Den Wert habe ich versucht mir getParameter zu ermitteln. Wieso funktioniert es nicht?

Hier ist mein Code:


```
import java.io.IOException;
import java.io.PrintWriter;

import javax.servlet.ServletException;
import javax.servlet.http.HttpServlet;
import javax.servlet.http.HttpServletRequest;
import javax.servlet.http.HttpServletResponse;

public class Form1 extends HttpServlet {

	protected void doGet(
		HttpServletRequest request,
		HttpServletResponse response)
		throws ServletException, IOException 
	{
		response.setContentType("text/html");
		PrintWriter out = response.getWriter();	
		
		out.println("<html>");
		out.println("<body marginwidth=0 marginheight=0 topmargin=0 leftmargin=0>");
		out.println("<table width=100% height=80% border=0 bgcolor=#C8E3FF cellspacing=0>");
		out.println("<tr>"+
			     "<td width=11%>"+
				"<font face=Arial size=2>Product name(new):</font>"+
			    "</td>"+									   "<td width=20%>"+
				"<input type=text name=txtProdNameNew value=hallo>"+
			   "</td>"+
			"</tr>"+	
			"</table>");
					
		out.println(request.getParameter("txtProdNameNew"));
		
		out.println("</body>");
		out.println("</html>");	
	}
	
}
```


----------



## KSG9|sebastian (30. Mrz 2006)

wie sollte sich der Parameter auch im request befinden ?????
Ablauf:

HTML wird dargestellt (darin ist ein Formular welches an ein Servlet postet, im Formular sind Eingabefelder) -> Benutzer drückt auf submit-Button -> (jetzt sind die Daten im request) -> doGet oder doPost von deinem Servlet wird invoked.

D.h.

Mach ne JSP-Seite mit dem HTML-Krimskrams.

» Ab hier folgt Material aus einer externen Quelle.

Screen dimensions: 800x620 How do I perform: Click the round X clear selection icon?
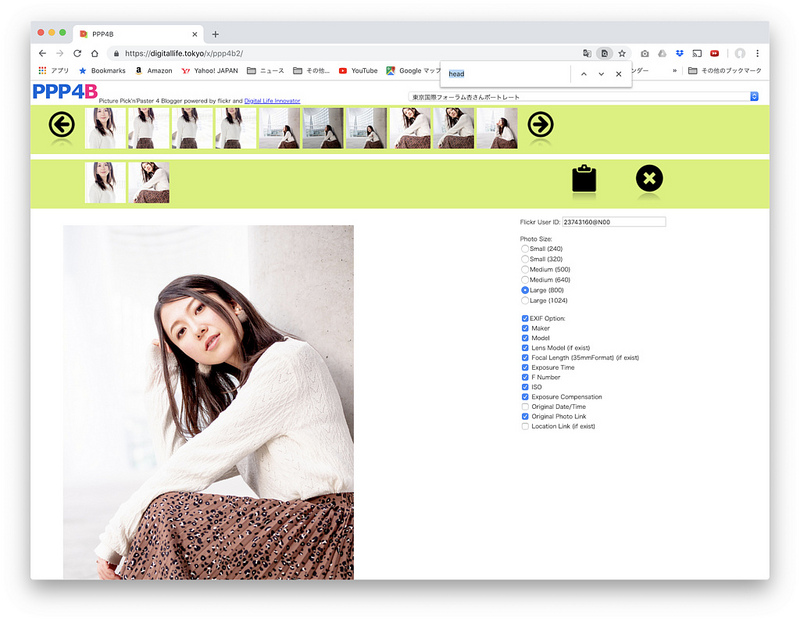click(649, 179)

Um die Eingabefelder noch ein form rum. Form: action="MeinServlet" method=post

Erstell ein Servlet mit URL-Mapping "MeinServlet". Überschreib da drin die doPost-Methode und mach 

```
out.println(request.getParameter("txtProdNameNew"));
```
innerhalb der Methode.


----------



## Guest (30. Mrz 2006)

Ich habe eine Hauptseite mit 8 Links. Die Seite enthält zudem ein iframe. Beim Klick auf dem jeweiligen Link
ändert sich auch der Inhalt vom Frame. In dem Frame werden Formulare angezeigt.
Nun möchte ich aber dass der Inhalt der Formularfelder abgespeichert wird, nachdem ich auf den Link klicke,da
sonst die Daten des Formulars verloren gehen. Wie bekomme ich das hin?


----------



## KSG9|sebastian (30. Mrz 2006)

Ich versteh den Sinn nicht. Wieso willst du ne Eingabe speichern wenn der Benutzer auf ne anderes Seite geht.

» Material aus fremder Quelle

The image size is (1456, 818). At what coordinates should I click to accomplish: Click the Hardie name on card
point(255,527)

Das Forum speichert es ja auch net wenn ich was in das Eingabefeld tippe und dann auf "Forenindex". Wäre ja auch Quatsch.


----------



## bronks (30. Mrz 2006)

Anonymous hat gesagt.:
			
		

> ... iframe . Beim Klick auf dem jeweiligen Link
> ändert sich auch der Inhalt vom Frame. In dem Frame werden Formulare angezeigt ...


Du versuchst m.E. ein Frame für etwas zu mißbrauchen wofür es nicht geeignet ist. Frames kann man in Webapps für bestimmte Sachen verwenden, aber als Ungeübter verläuft man sich damit sehr schnell in eine Sackgasse. 

Verzichte auf das Frame und bau die Seite immer komplett auf. Evtl. könnte Dir bei Deinem Plan der <jsp:include> Tag helfen.


----------